What really gets me about this school is that when I walk the kids there in the morning (which I usually do 2-3 times a week), I see the same group of hyper-involved parents standing around the playground, watching their kids while sipping on coffee and talking to each other. They are the first to gripe at PTSO (their version of PTA) meetings, gripe about their kids not receiving enough student-teacher time (classes range in size from 15 to 20 at the most), and they gripe about no one helping teachers with things like classroom supplies, toys like balls and hula hoops, etc. for the kids. I hear 'Why don't we have more balls for the kids? My daughter couldn't get a hula hoop yesterday! Why couldn't my son find a purple scarlet crayon yesterday?

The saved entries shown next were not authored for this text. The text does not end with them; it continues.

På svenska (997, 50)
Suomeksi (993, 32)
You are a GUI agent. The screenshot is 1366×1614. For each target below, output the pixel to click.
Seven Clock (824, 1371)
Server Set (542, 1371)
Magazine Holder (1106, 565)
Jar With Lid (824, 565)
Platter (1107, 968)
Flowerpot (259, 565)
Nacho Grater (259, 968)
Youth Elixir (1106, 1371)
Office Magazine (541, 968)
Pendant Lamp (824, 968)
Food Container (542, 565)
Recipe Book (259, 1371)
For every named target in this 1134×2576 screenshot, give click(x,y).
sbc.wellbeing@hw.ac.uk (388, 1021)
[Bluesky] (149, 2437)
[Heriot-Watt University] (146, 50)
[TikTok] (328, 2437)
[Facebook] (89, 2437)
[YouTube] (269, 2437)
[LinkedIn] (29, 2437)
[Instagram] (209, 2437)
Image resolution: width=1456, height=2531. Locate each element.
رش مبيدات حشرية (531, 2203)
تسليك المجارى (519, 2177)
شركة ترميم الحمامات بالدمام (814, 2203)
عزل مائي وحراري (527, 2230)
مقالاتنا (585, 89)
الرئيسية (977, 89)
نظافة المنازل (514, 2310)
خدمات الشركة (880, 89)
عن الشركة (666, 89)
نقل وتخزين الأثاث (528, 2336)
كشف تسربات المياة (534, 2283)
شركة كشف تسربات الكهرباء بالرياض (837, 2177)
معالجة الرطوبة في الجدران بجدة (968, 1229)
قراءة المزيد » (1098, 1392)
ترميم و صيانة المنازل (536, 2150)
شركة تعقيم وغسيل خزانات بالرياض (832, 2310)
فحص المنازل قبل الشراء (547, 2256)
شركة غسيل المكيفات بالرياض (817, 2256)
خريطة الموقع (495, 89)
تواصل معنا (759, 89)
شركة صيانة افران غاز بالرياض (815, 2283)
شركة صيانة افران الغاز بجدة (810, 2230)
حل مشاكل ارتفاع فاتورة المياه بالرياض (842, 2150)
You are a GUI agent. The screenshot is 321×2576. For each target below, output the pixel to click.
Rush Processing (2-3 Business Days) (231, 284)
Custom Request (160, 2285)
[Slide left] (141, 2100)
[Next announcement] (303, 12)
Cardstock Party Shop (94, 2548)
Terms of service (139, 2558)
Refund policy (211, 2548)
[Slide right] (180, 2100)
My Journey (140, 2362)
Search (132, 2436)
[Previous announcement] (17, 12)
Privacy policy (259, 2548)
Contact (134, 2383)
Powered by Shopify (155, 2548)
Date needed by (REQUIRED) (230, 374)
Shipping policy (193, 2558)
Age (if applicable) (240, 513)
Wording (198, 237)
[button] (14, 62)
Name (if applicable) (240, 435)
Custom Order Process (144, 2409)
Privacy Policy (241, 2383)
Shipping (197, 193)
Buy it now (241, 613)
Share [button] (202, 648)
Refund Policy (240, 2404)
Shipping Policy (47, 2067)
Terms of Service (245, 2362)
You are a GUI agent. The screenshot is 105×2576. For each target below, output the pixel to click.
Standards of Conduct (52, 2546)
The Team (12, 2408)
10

They gripe about these things but are not the ones who go to Toys R Us, or the craft store, or the grocery store for snacks. No, parents (and certain Uncles) take their kids to Toys R Us over the weekend to get recess materials for their classrooms, or rush to the grocery store before work so they can pick up a box of Goldfish for all the kids in the classroom, or go to Michael's on their lunch break to get poster board so the kids can do Arts and Crafts that afternoon. Funny how the teachers seem to know which of us are the pushovers and will go out of our way to do stuff for ALL the kids in the classroom and not just our own.